• TEXT SECTION:
* START *
On Monday, researchers announced the creation of a silicon-based chip that can use laser light to transmit data between chips rather than wires. This means that computer designers may be able to overhaul the design of the average computer and pack chips more densely than ever before, in both home computers and giant data centers.
Although commercialization of the technology probably won't happen before the end of the decade, this leap means that the laser light, combined with metal wires, could make for a cheaper and more powerful national computing structure. The chips would cost just a few dollars each, and transmit data up to 100-times faster than the current laser-based optical transceivers which cost thousands of dollars and are massively slowed when the streams of data reach the conventional wire-based communications equipment.
In the report, published in the upcoming issue of Optics Express, the researchers said they managed their breakthrough by bonding a layer of light-emitting indium phosphide onto standard silicon chips, which are etched with light-wave channels that guide the laser information. The chip can then potentially send and receive hundreds, if not thousands, of bright lasers billions of times per second.
"This is a field that has just begun exploding in the past 18 months," said Eli Yablonovitch, a physicist at the University of California, Los Angeles, and a leading researcher in the field. "There is going to be a lot more optical communications in computing than people have thought."
As well as revolutionizing the current computing infrastructure, the Intel/UC research also shows that complete photonic devices can be created using standard chip-making machinery, although the chips are not all-silicon.
* END *
• WHAT YOU NEED TO DO: Could you continue the article on the laser-based silicon chip, writing the next part after its final sentence?

• RECORDED DATA:
* START *
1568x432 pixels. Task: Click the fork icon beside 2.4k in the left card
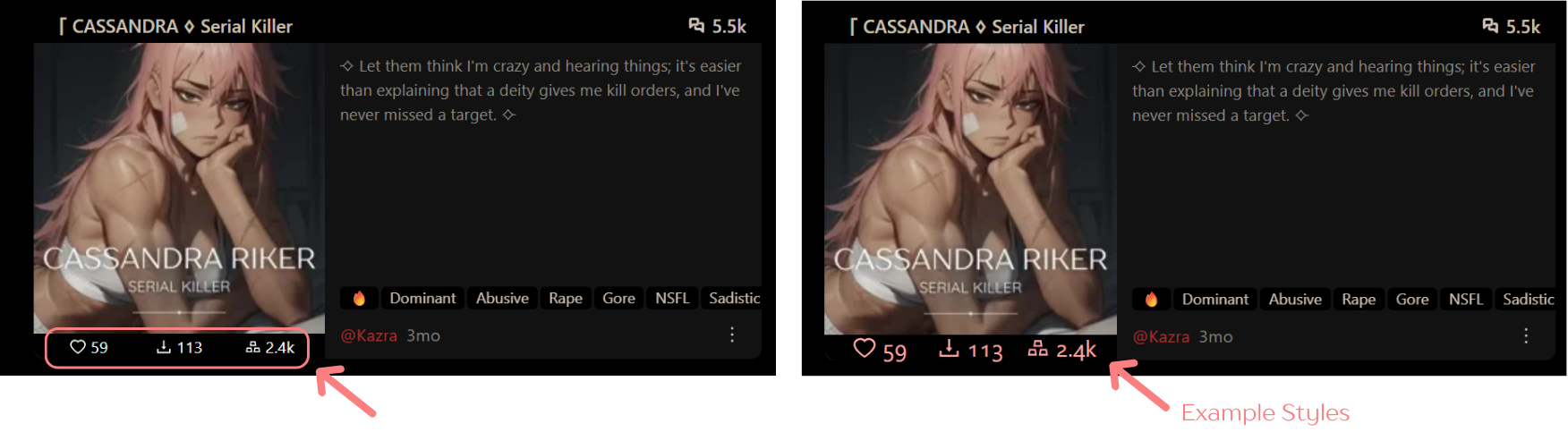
* END *
• THE REPLY:
Previous attempts to bond standard silicon with light-emitting, exotic materials usually resulted in melted silicon, but the UC team experimented with a low-temperature technique that uses an electrically charged oxygen gas to create a 25-atom-thick layer of oxide on each material. The oxide layer is then heated, and fuses the two materials together.
"There has always been this final hurdle," said Mario Paniccia, director of the Photonics Technology Lab at Intel. "We have now come up with a solution that optimizes both sides."
A group of photonics industry experts were briefed on the technique, and agreed that it is a huge step toward achieving a long-sought-after commercialized union of silicon chips and optical lasers.
"Before, there was more hype than substance," said Alan Huang, a former Bell Laboratories researcher who is a pioneer in the field and now chief technology officer of Menlo Park, Calif. photonics start-up company Terabit Corp. "Now I believe this will lead to future applications in optoelectronics."